Problem description: Copy the items starting at the line with "Click the Apple logo icon" and ending at the line with "Toggle the grid display off", replacing "Toggle" with "Switch" and keeping everything else the same. Omit the pictures.

-- Start Data section --

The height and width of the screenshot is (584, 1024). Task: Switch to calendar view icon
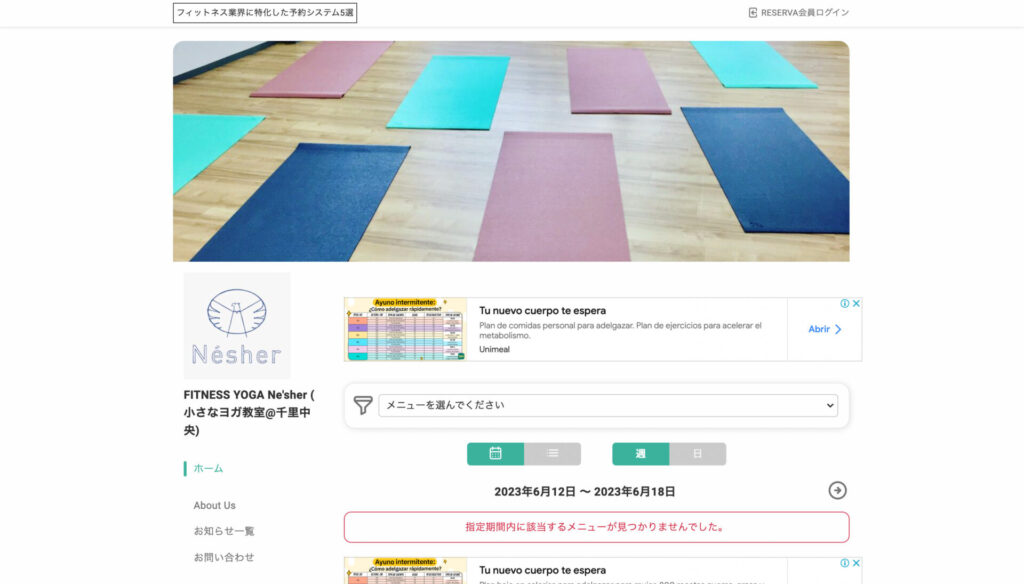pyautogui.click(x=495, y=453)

-- End Data section --
-- Start Data section --

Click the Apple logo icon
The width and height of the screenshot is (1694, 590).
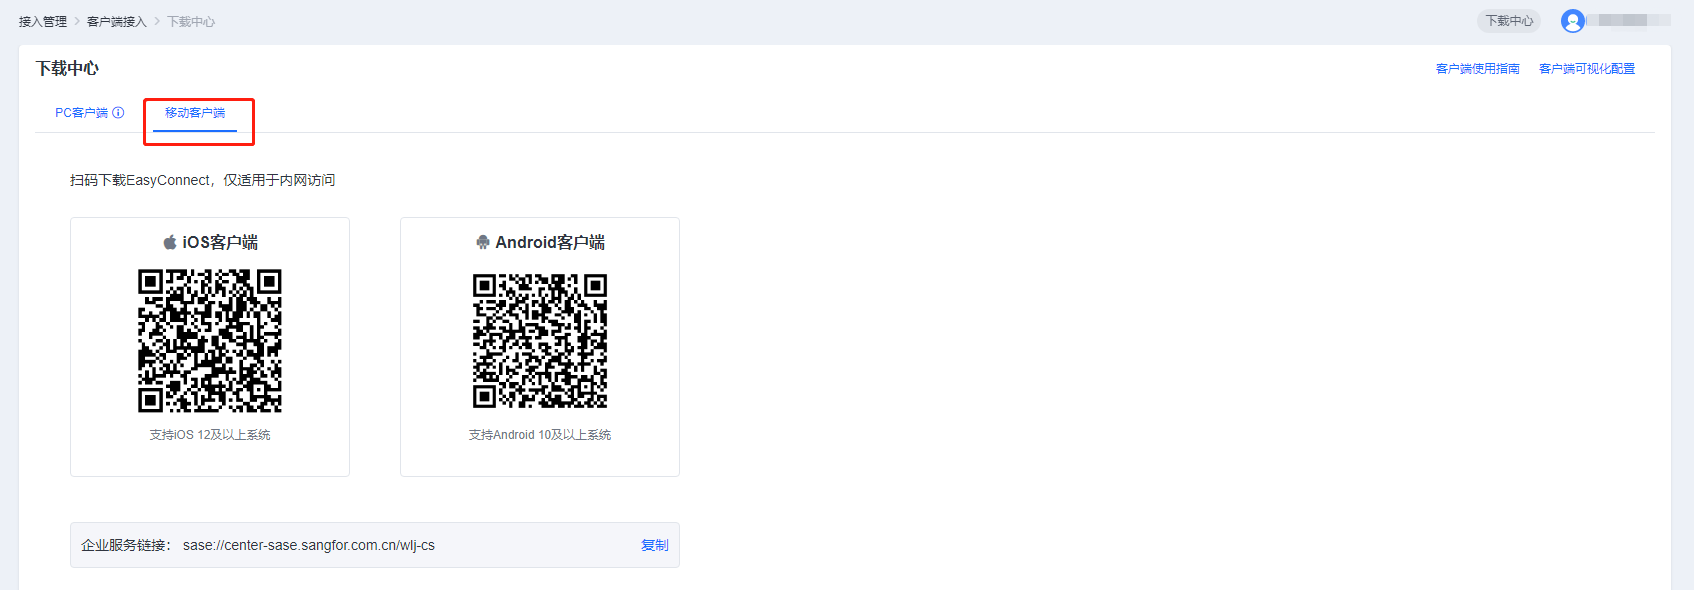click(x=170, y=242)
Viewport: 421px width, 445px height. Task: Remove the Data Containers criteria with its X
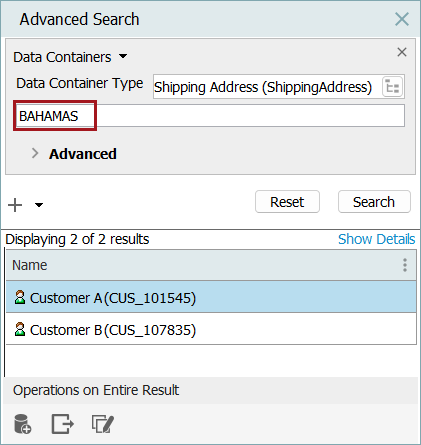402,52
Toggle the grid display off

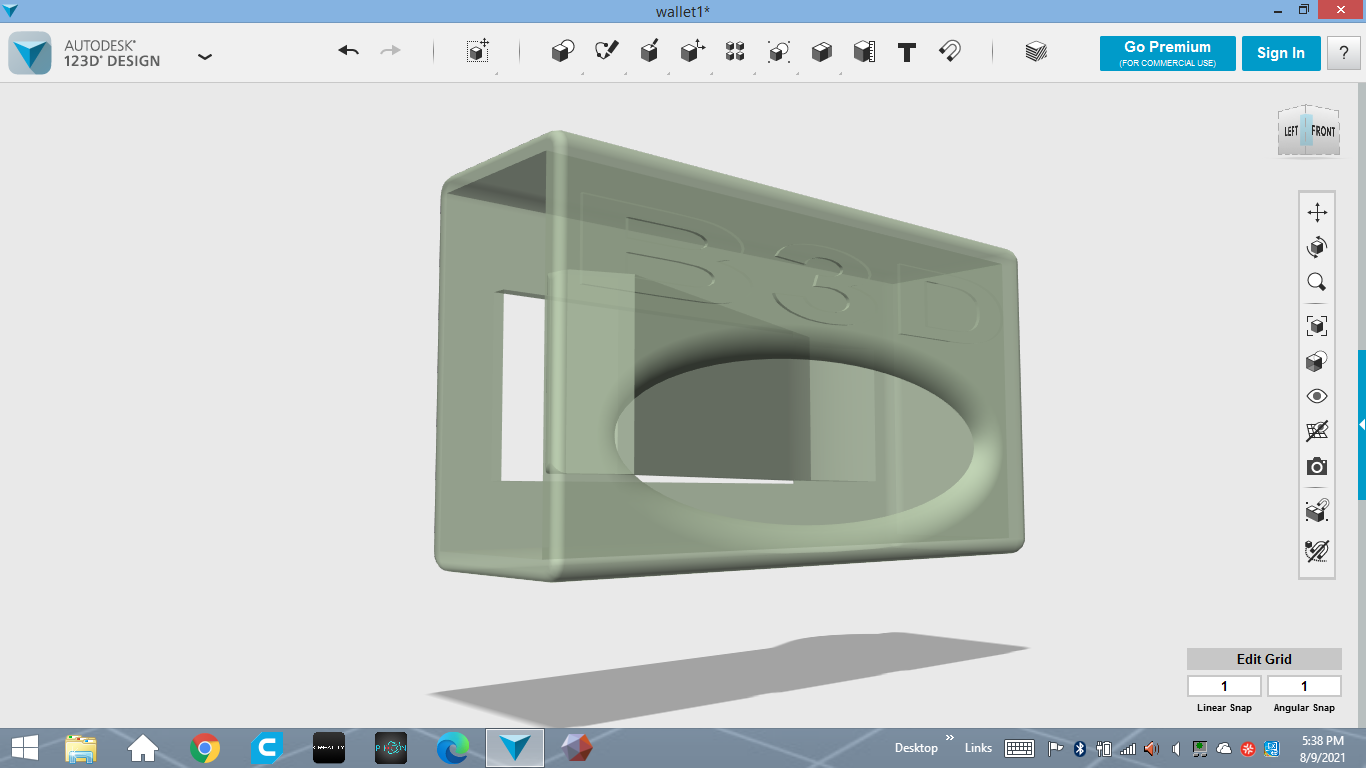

-- End Data section --

In response:
Click the Apple logo icon
The width and height of the screenshot is (1694, 590).
click(x=170, y=242)
Viewport: 421px width, 445px height. Task: Remove the Data Containers criteria with its X
402,52
Switch the grid display off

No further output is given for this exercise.